# Web scraping NBA transaction data from [basketball-reference.com](https://www.basketball-reference.com/)

In [171]:
import bs4
from bs4 import BeautifulSoup
import requests
import csv
import re
import pandas as pd
import ast

### HTML files

In [114]:
years = list(range(1991, 2025))

url_blank = "https://www.basketball-reference.com/leagues/NBA_{}_transactions.html"

In [196]:
# save HTML files for each year
# for year in [2015]:
for year in years:
    url = url_blank.format(year)
    response = requests.get(url)

    with open("./Data/transaction_htmls/transactions_{}.html".format(year), "w+") as f:
        f.write(response.text)

### Waived players data

In [199]:
# extract waived data from HTMLs and save as a CSV file
with open("./Data/waived_data.csv", "w+", newline="") as f:
    writer = csv.writer(f)
    writer.writerow(["season_start", "date", "player_name", "team_abv"])

    for year in years:
        with open("./Data/transaction_htmls/transactions_{}.html".format(year)) as h:
            page = h.read()

        soup = BeautifulSoup(page, "html.parser")

        page_index = soup.find("ul", attrs={"class":"page_index"})
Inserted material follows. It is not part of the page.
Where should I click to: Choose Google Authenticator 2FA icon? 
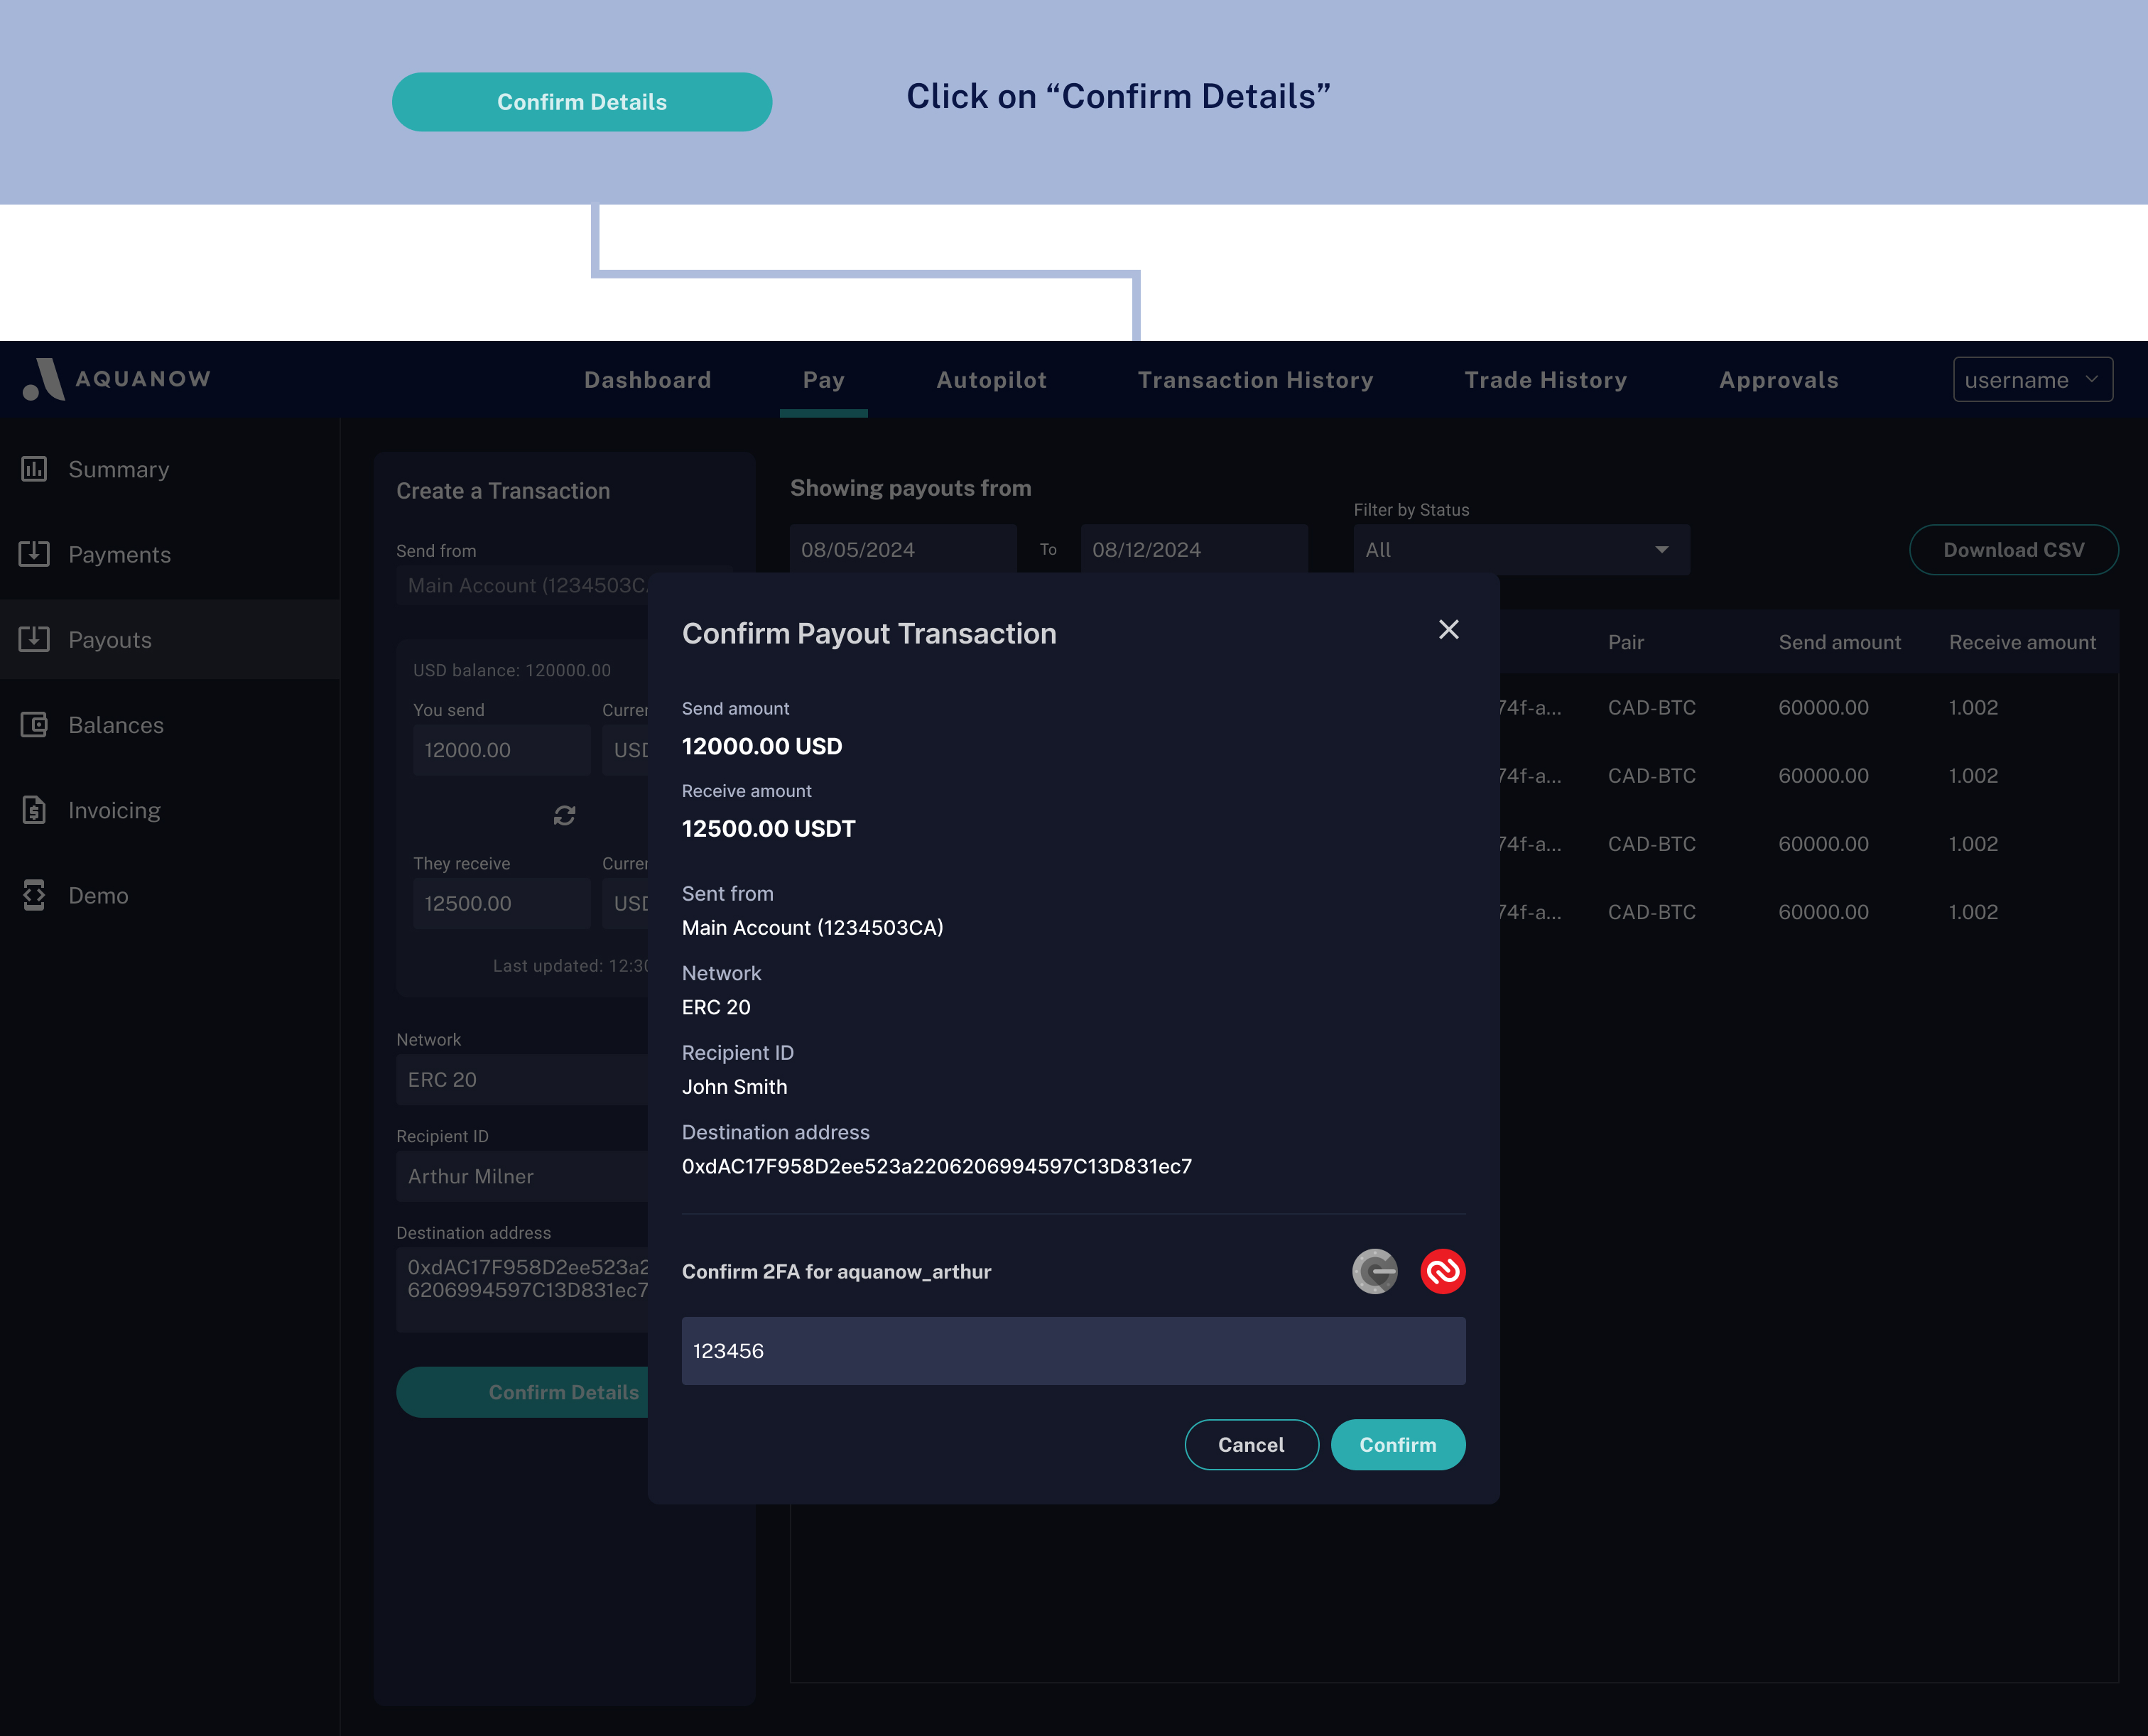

        for entry in page_index.find_all("p"):
            if "waived" in entry.get_text():
                writer.writerow([year-1,
                                 entry.parent.find("span").get_text(),
                                 entry.find("a", attrs={"href":re.compile("/players/")}).get_text(),
                                 entry.find("a", attrs={"data-attr-from":True})["data-attr-from"]])

### Traded players data

In [173]:
# helper function for extracting each traded player (excluding draft picks) for a given entry and writing to the CSV file
def write_trades(entry, season_start, csv_writer):
    for tag in entry.find_all("a"):
        if "data-attr-from" in tag.attrs:
            current_team = tag["data-attr-from"]
        elif "data-attr-to" in tag.attrs:
            current_team = tag["data-attr-to"]
        elif ("href" in tag.attrs) and ("/players/" in tag["href"]) and ("was later selected" not in tag.next_sibling):
            csv_writer.writerow([season_start, entry.parent.find("span").get_text(), tag.get_text(), current_team])

In [201]:
# extract traded data from HTMLs and save as a CSV file
with open("./Data/traded_data.csv", "w+", newline="") as f:
    writer = csv.writer(f)
    writer.writerow(["season_start", "date", "player_name", "team_abv"])

    for year in years:
        with open("./Data/transaction_htmls/transactions_{}.html".format(year)) as h:
            page = h.read()

        soup = BeautifulSoup(page, "html.parser")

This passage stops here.